Records from a dataset
━━━━━━━━

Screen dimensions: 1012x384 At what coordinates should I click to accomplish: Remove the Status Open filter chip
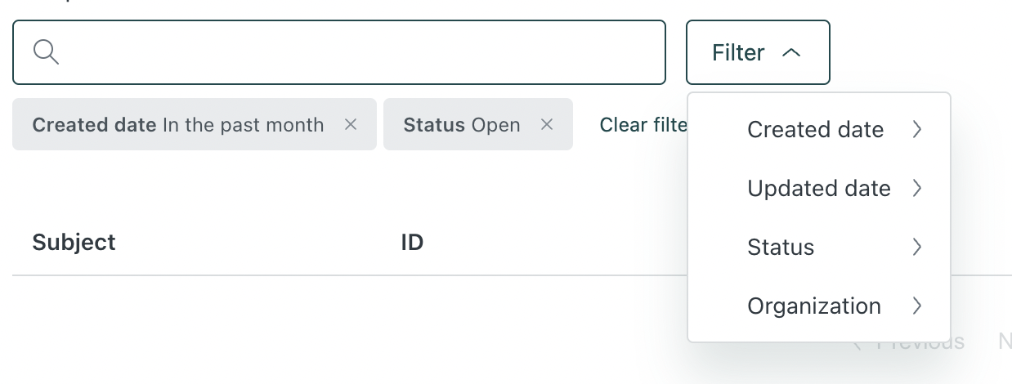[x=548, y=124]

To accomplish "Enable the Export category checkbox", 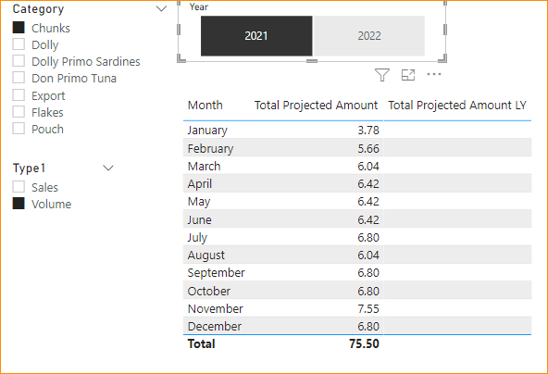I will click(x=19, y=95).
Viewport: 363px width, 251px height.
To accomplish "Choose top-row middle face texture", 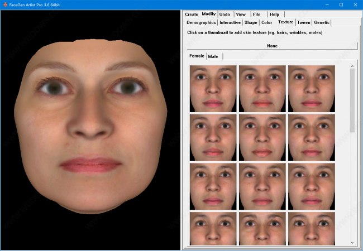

━━━━━━━━

### [Short task]
Update the records from the line containing "Viewport: 363px width, 251px height." through the end of the records, both included, by changing "texture" to "color" and leaving everything else the same. Give back only those lines, without the pictures.

### [Answer for this exercise]
Viewport: 363px width, 251px height.
To accomplish "Choose top-row middle face color", 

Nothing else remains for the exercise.